

Libraries

Numpy let's you perform mathematical functions on large multi dimensional arrays and matrices efficiently.
Pandas is used for data manipulation and analysis. In particular, it offers data structures and operations for manipulating numerical tables and time series.
SciPy is a collection of mathematical algorithms and convenience functions built on the Numpy extension of Python. It adds significant power to the interactive Python session by providing the user with high-level commands and classes for manipulating and visualizing data.
PyTorch provides a wide range of algorithms for deep learning and is used for applications such as natural language processing (based on Torch).
Keras is a high-level neural networks API, written in Python and capable of running on top of TensorFlow, CNTK, or Theano; runs seamlessly on CPU and GPU.
Eli5 allows to visualize and debug various Machine Learning models using unified API. It has built-in support for several ML frameworks and provides a way to explain black-box models.
Matplotlib is a plotting library that can produce great visualizations often with very few lines of code.
Scikit-learn is designed to work with NumPy, SciPy and Pandas, provides toolset for training and evaluation tasks:
- Data splitting
- Pre-processing
- Feature selection
- Model training
- Model tuning
- and offers common interface across algorithms
XGBoost is an optimized distributed gradient boosting library designed to be highly efficient, flexible and portable.
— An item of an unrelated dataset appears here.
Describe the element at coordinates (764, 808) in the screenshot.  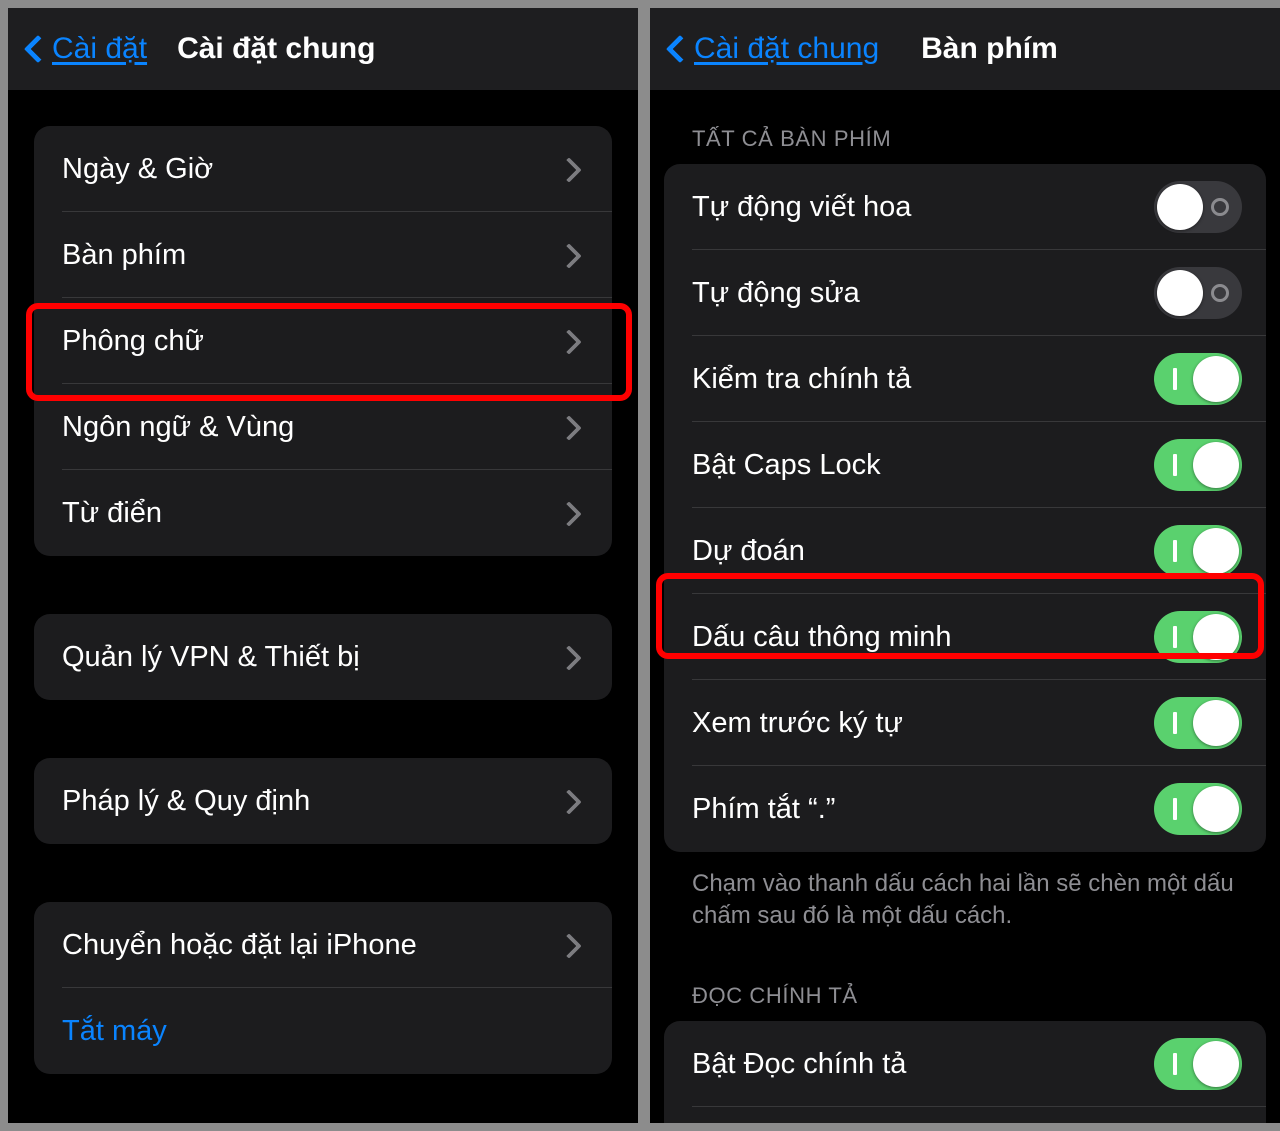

It implements machine learning algorithms under the Gradient Boosting framework. XGBoost provides a parallel tree boosting (also known as GBDT, GBM) that solve many data science problems in a fast and accurate way. The same code runs on major distributed environment (Hadoop, SGE, MPI).
LightGBM is a gradient boosting framework that uses tree based learning algorithms. It is designed to be distributed and efficient with the following advantages:
- Faster training speed and higher efficiency.
- Lower memory usage.
- Better accuracy.
- Support of parallel and GPU learning.
- Capable of handling large-scale data.